A person’s facial expression provides us with crucial information for us to recognize their emotions. But there is much more to this process than that. This is according to research carried out by Dr. Leda Berio and Professor Albert Newen of the Institute of Philosophy II of the Ruhr University of Bochum, Germany. The team describes emotion recognition not as a separate module, but as part of a comprehensive process that helps us form an overall impression of another person. This process of forming personal impressions also includes physical and cultural characteristics, as well as background information. The article was published on September 24, 2024 in the magazine. Philosophy and Phenomenological Research.
Understanding the situation affects the way we recognize emotions.

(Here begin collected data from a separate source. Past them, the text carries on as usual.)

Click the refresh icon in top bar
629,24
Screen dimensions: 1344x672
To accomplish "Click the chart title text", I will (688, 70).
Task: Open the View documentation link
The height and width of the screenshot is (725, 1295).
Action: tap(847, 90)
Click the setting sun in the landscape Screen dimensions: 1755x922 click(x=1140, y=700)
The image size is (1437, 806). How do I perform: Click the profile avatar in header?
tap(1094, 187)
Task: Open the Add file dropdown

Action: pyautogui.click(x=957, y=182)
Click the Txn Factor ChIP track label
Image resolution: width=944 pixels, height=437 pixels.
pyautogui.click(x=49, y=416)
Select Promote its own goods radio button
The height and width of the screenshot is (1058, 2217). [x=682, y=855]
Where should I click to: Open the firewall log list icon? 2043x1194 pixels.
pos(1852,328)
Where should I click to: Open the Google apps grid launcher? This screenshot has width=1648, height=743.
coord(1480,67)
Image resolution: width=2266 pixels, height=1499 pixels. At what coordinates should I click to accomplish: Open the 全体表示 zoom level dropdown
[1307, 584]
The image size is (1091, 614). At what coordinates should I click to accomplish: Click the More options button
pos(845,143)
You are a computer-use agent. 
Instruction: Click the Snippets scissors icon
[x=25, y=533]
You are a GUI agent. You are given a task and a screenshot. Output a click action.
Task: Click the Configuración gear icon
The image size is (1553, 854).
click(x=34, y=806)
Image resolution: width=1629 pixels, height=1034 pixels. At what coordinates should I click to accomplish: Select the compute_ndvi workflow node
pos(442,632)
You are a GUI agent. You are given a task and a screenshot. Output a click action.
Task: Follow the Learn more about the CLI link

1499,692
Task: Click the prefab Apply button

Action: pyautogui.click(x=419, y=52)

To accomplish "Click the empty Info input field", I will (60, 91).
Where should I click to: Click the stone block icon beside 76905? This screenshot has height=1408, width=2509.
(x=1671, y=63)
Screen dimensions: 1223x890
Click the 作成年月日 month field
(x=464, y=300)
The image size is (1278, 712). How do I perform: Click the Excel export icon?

In the 1970s, the theory was proposed that the face is the window to our emotions. Researcher Paul Ekman described basic emotions such as fear, anger, disgust, joy and sadness using typical facial expressions, which turned out to be similar across cultures. “However, in recent years it has become increasingly apparent that there are many situations in life in which a typical facial expression is not necessarily the key information that guides our assessment of other people’s feelings,” notes Newen and cites the following example: “People almost universally rate a typical fearful facial expression as anger when they have prior knowledge that a waiter turned away the person being evaluated even though he had demonstrably reserved a table.” In such a situation, people expect the person to be angry, and this expectation determines the perception of their emotion, even if their facial expression would normally be attributed to a different emotion.
“In addition, sometimes we can recognize emotions even without seeing the face; for example, the fear felt by a person who is attacked by a growling dog, even if we only see them from behind, in a posture of freezing or fear,” illustrates Berio. .
Recognizing an emotion is part of our overall impression of a person
Berio and Newen propose that recognizing emotions is a subprocess of our ability to form an overall impression of a person. In doing so, people are guided by certain characteristics of the other person, for example, physical appearance characteristics such as skin color, age, and sex, cultural characteristics such as clothing and attractiveness, as well as situational characteristics such as facial expression, gestures and posture.
Based on such characteristics, people tend to quickly evaluate others and immediately associate social status and even certain personality traits with them. These associations dictate how we perceive other people’s emotions. “If we perceive a person as a woman and they show a negative emotion, we are more likely to attribute the emotion to fear, while in a man it is more likely to be interpreted as anger,” says Berio.
Background information is included in the evaluation.
In addition to the perception of initial characteristics and associations, we also have detailed personal images that we use as background information for people in our social circle: family, friends, and colleagues. “If a family member has Parkinson’s, we learn to value that person’s typical facial expression, which seems to indicate anger, as neutral, because we are aware that a rigid facial expression is part of the disease,” says Berio.
The basic information also includes models of people from typical professional groups. “We have stereotypical assumptions about the social roles and responsibilities of, for example, doctors, students and workers,” says Newen. “In general, we perceive doctors as less emotional, for example, which changes the way we evaluate their emotions.”
In other words, people make use of the wealth of characteristics and prior knowledge to evaluate another person’s emotions. Only in rare cases do they read emotion solely in a person’s facial expression. “All of this has implications for emotion recognition using artificial intelligence (AI): it will only be a reliable option when AI does not rely solely on facial expressions, which is what most systems currently do,” says Newen.